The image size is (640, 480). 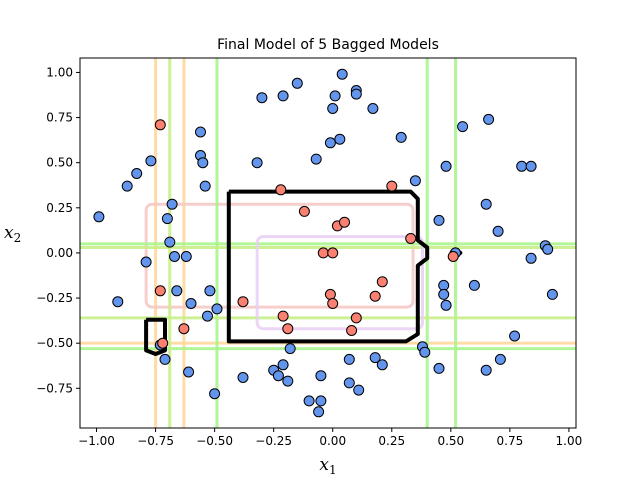 I want to click on x-axis-label: x1, so click(x=328, y=466).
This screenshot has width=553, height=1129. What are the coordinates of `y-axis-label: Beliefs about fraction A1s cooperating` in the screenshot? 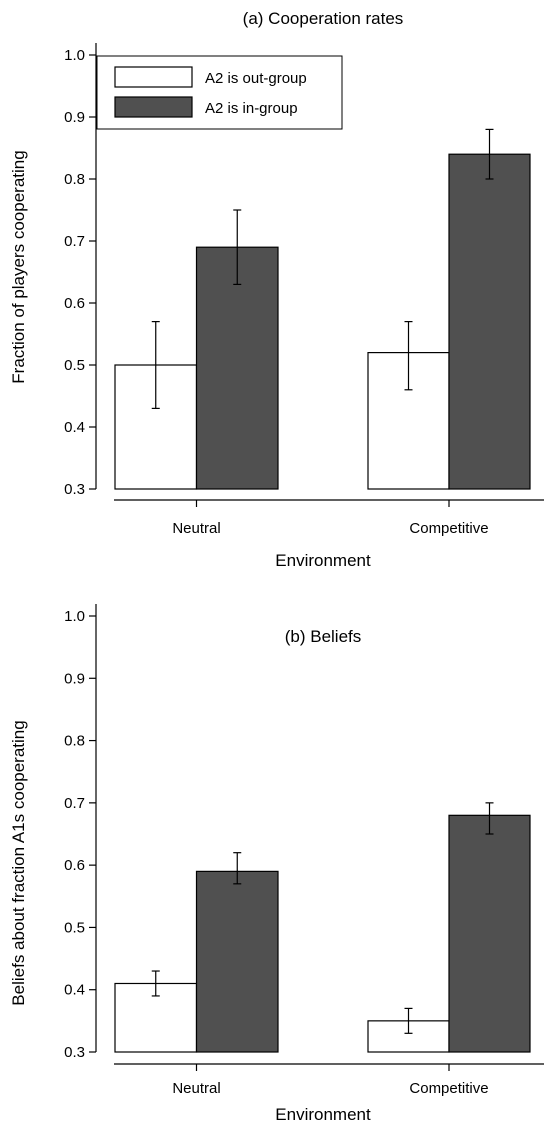 It's located at (18, 862).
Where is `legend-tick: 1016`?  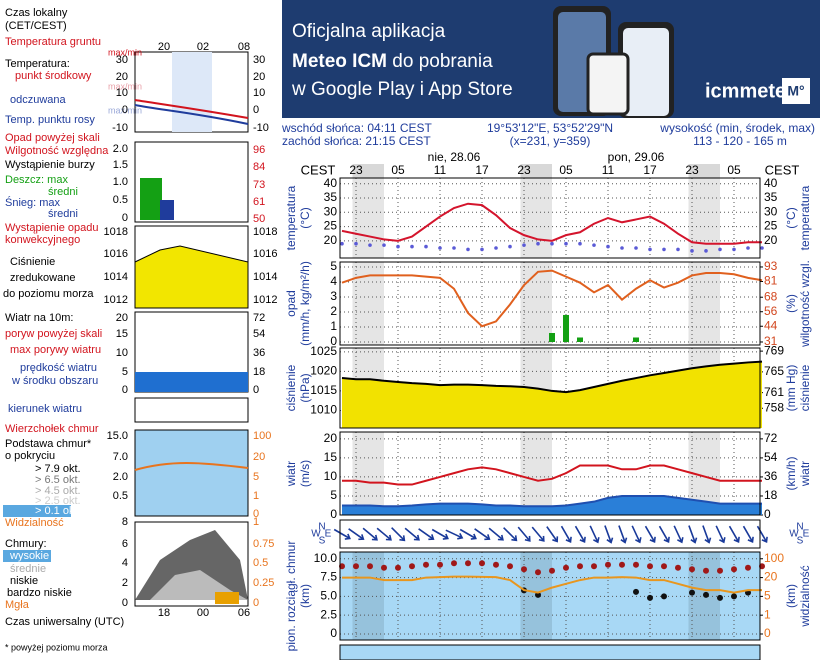
legend-tick: 1016 is located at coordinates (116, 254).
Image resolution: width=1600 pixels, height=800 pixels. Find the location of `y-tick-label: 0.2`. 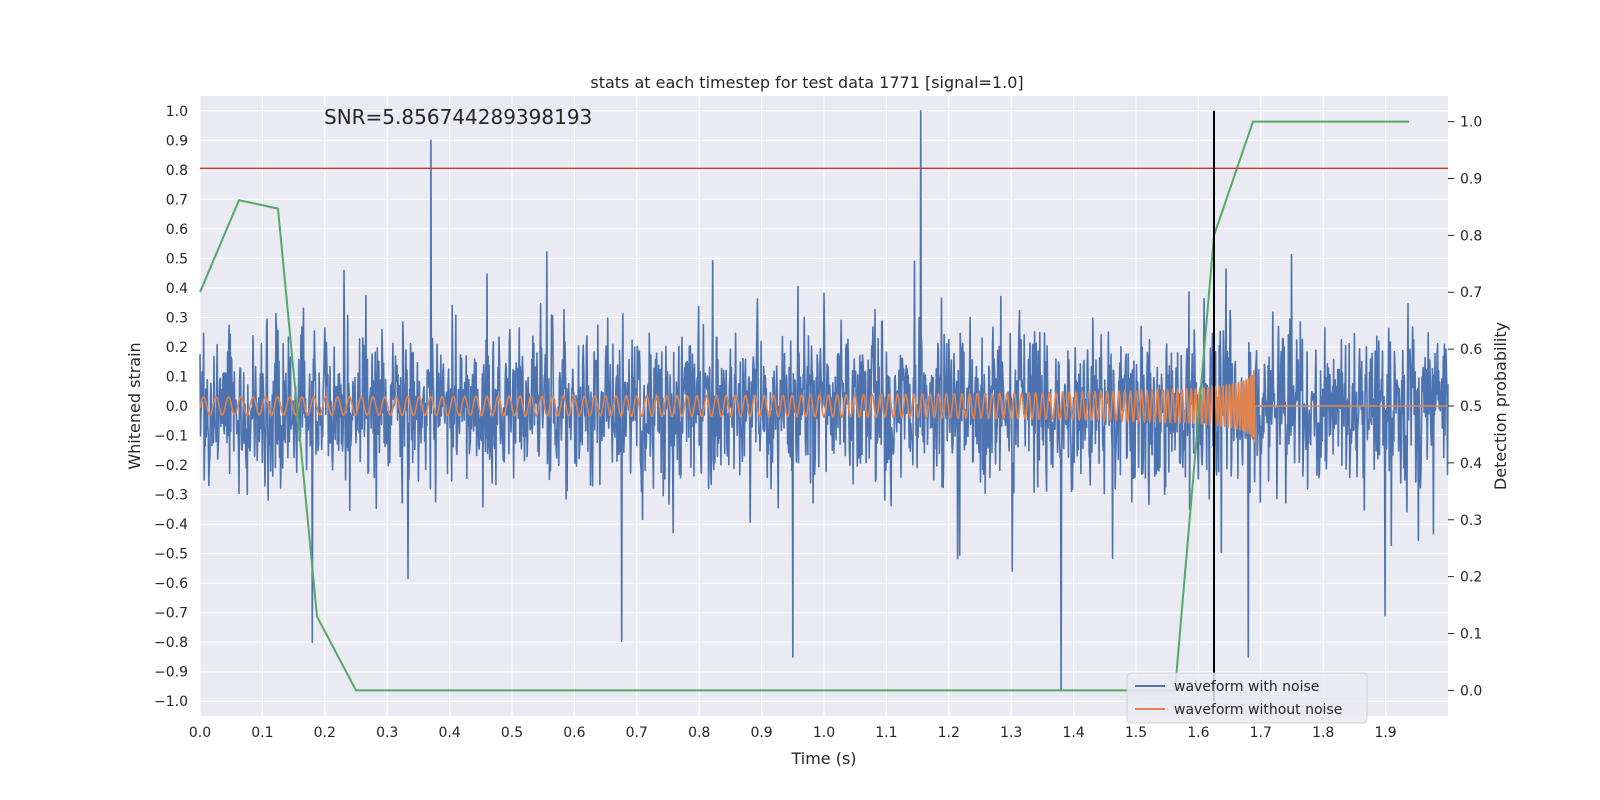

y-tick-label: 0.2 is located at coordinates (177, 348).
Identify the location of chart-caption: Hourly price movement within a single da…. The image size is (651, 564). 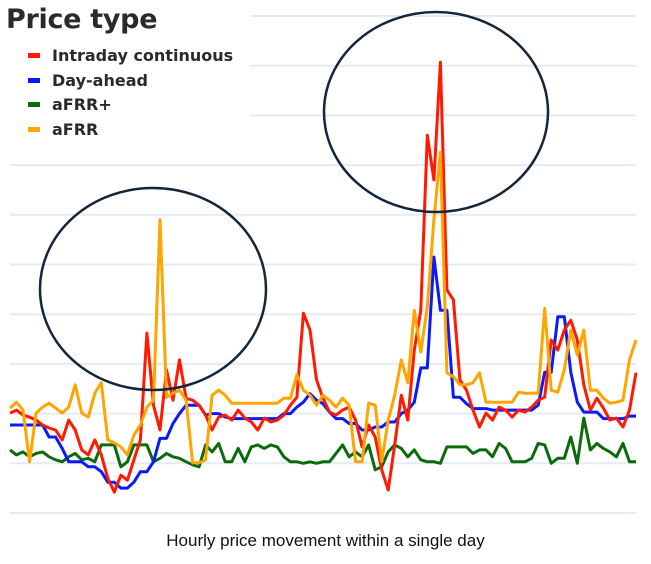
(326, 540).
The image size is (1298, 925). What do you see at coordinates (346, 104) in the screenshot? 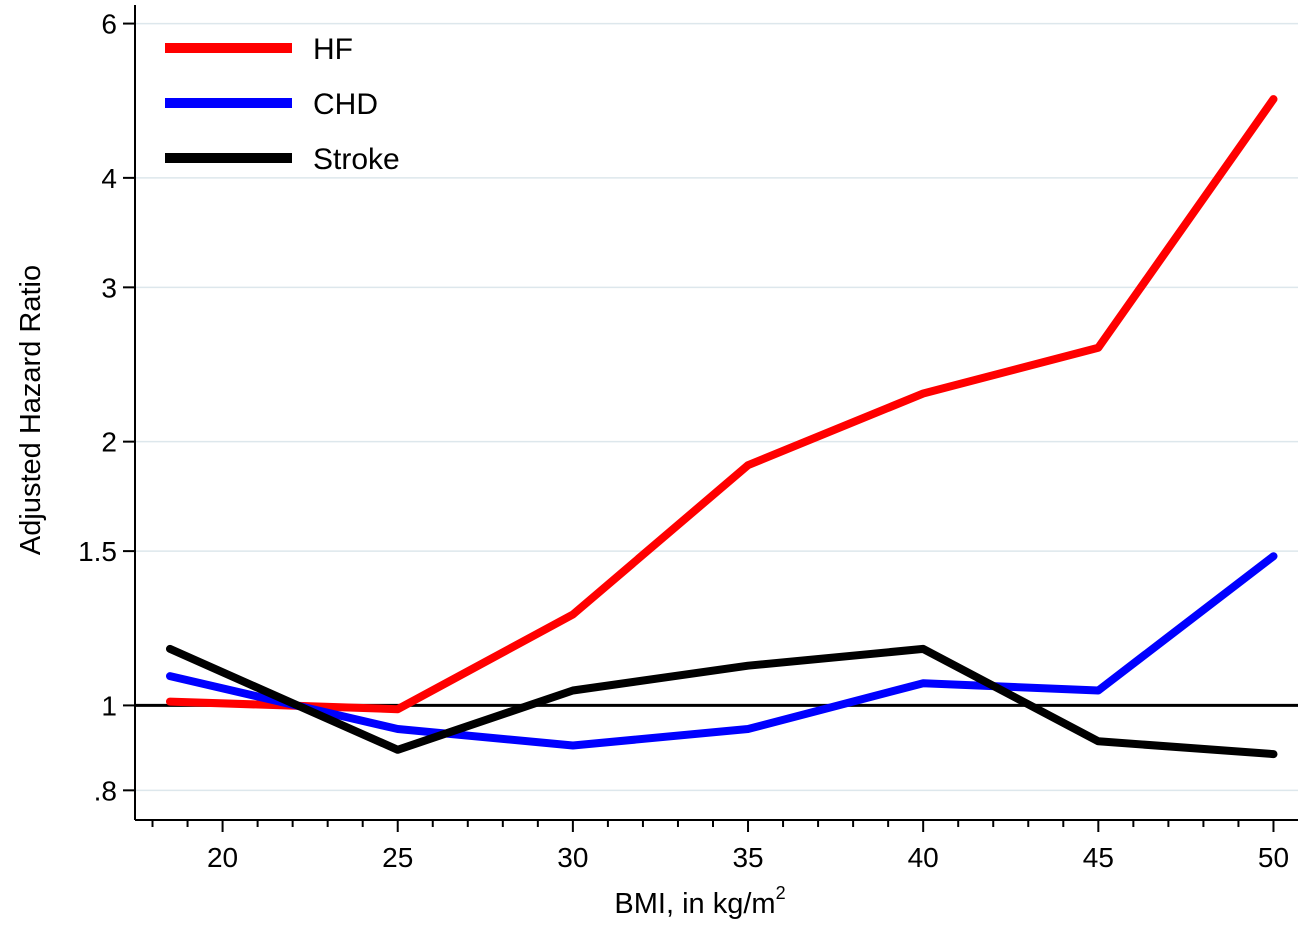
I see `legend-label-chd: CHD` at bounding box center [346, 104].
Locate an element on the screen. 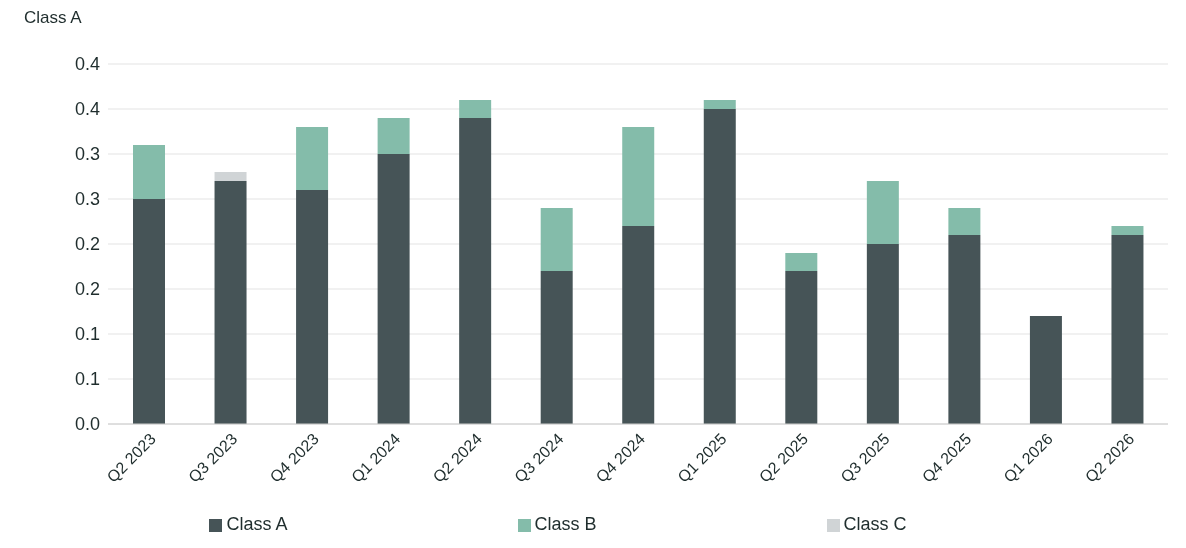 This screenshot has width=1186, height=548. legend-label: Class B is located at coordinates (566, 524).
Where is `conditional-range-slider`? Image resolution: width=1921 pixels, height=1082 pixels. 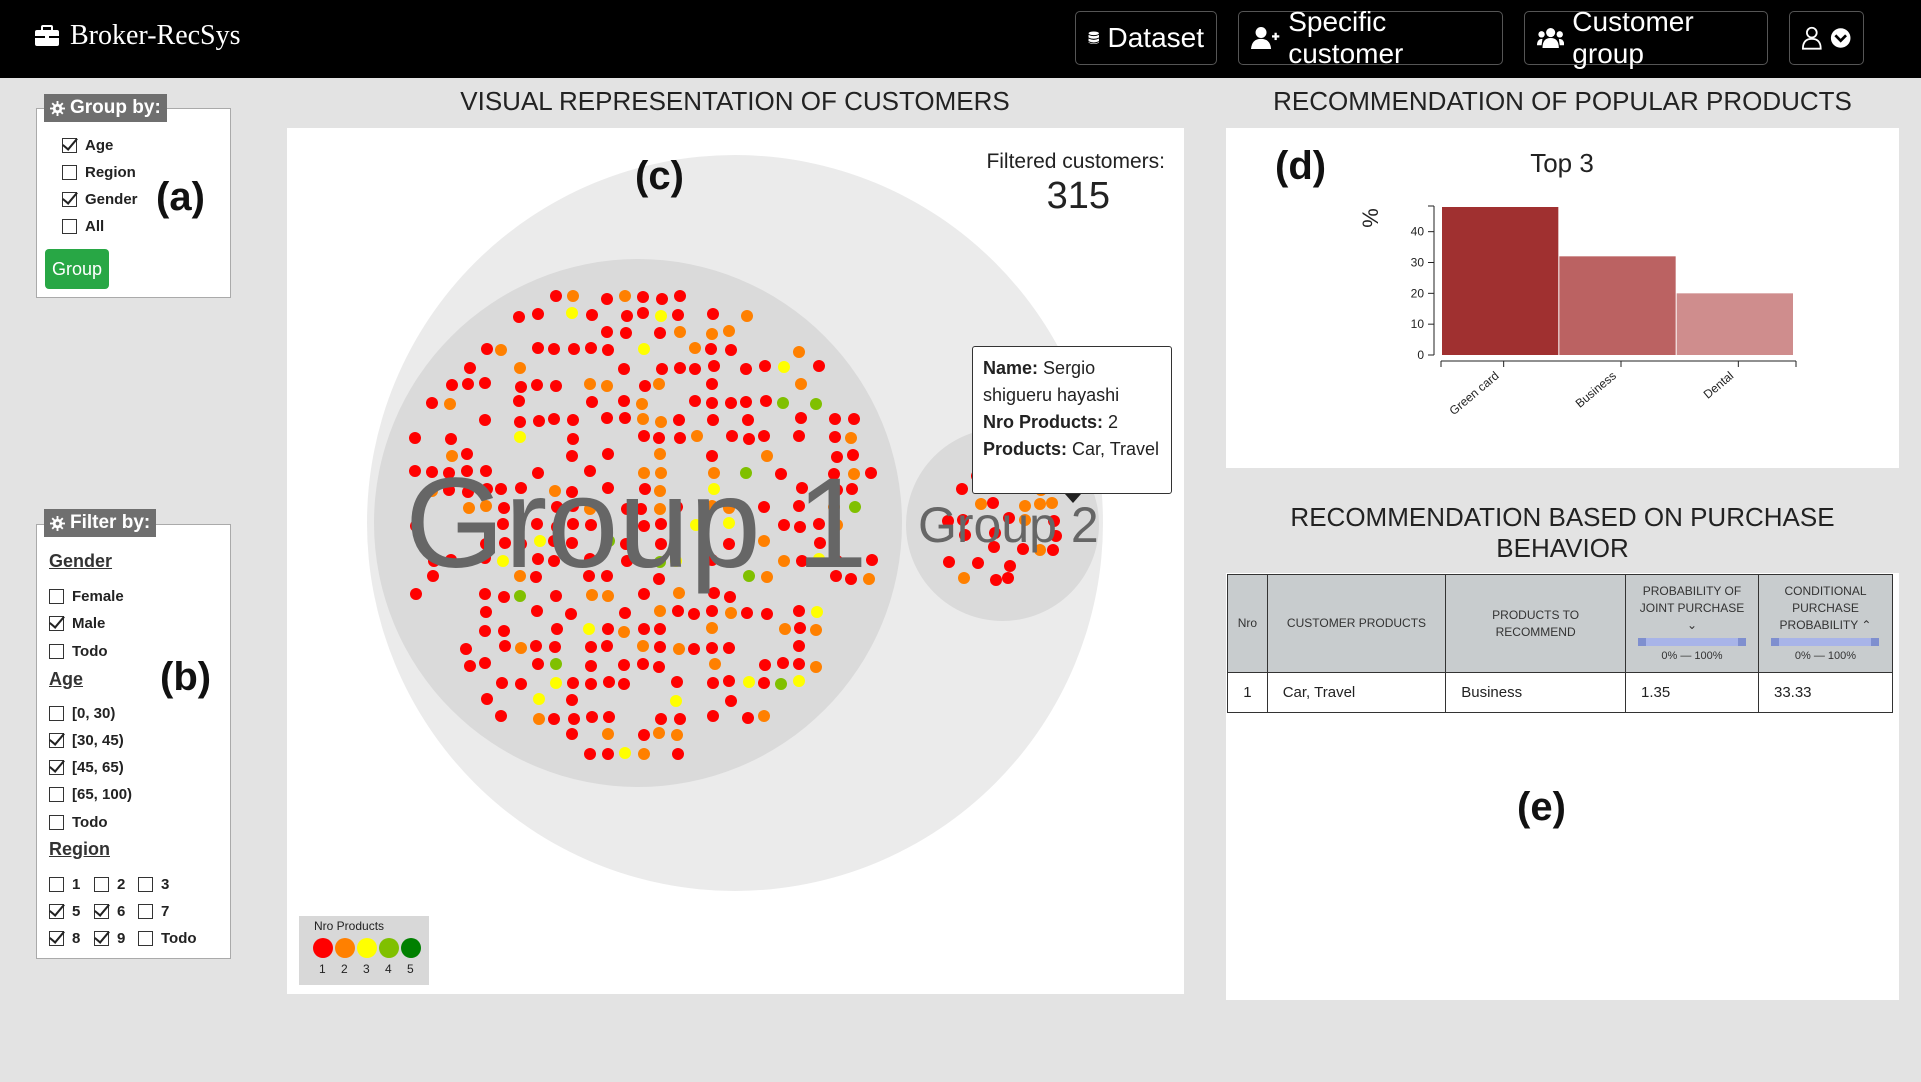
conditional-range-slider is located at coordinates (1826, 642).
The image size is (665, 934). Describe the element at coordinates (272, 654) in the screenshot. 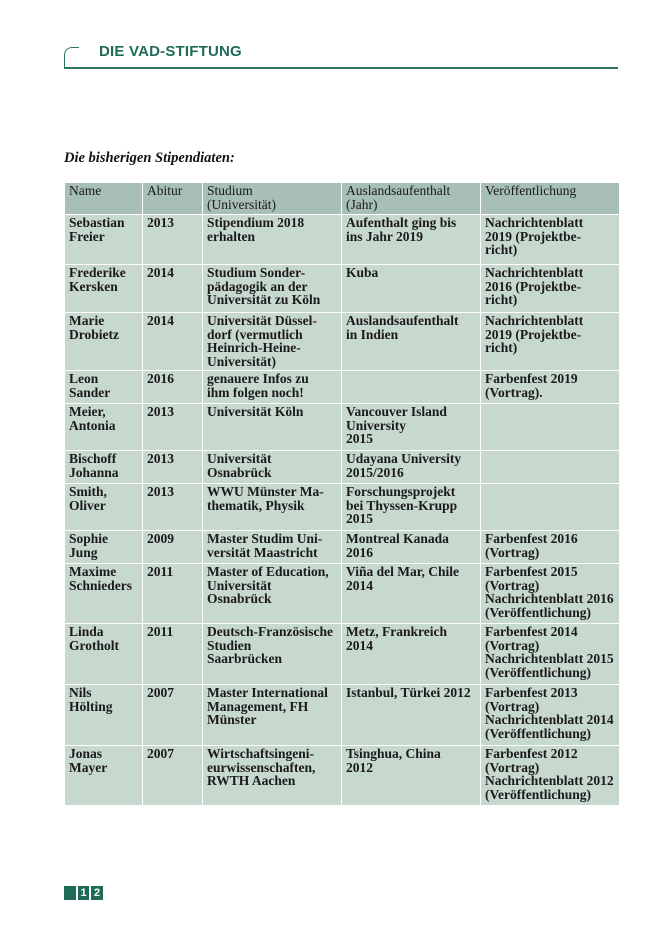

____

◆ WHAT YOU NEED TO DO
Copy out the material, unchanged, from the line containing "pixels, height=1082 pixels." through the end of the material, omitting the pictures.

◆ EXERCISE RESPONSE
Where is `conditional-range-slider`? Image resolution: width=1921 pixels, height=1082 pixels. 
conditional-range-slider is located at coordinates (1826, 642).
The image size is (665, 934). Describe the element at coordinates (272, 654) in the screenshot. 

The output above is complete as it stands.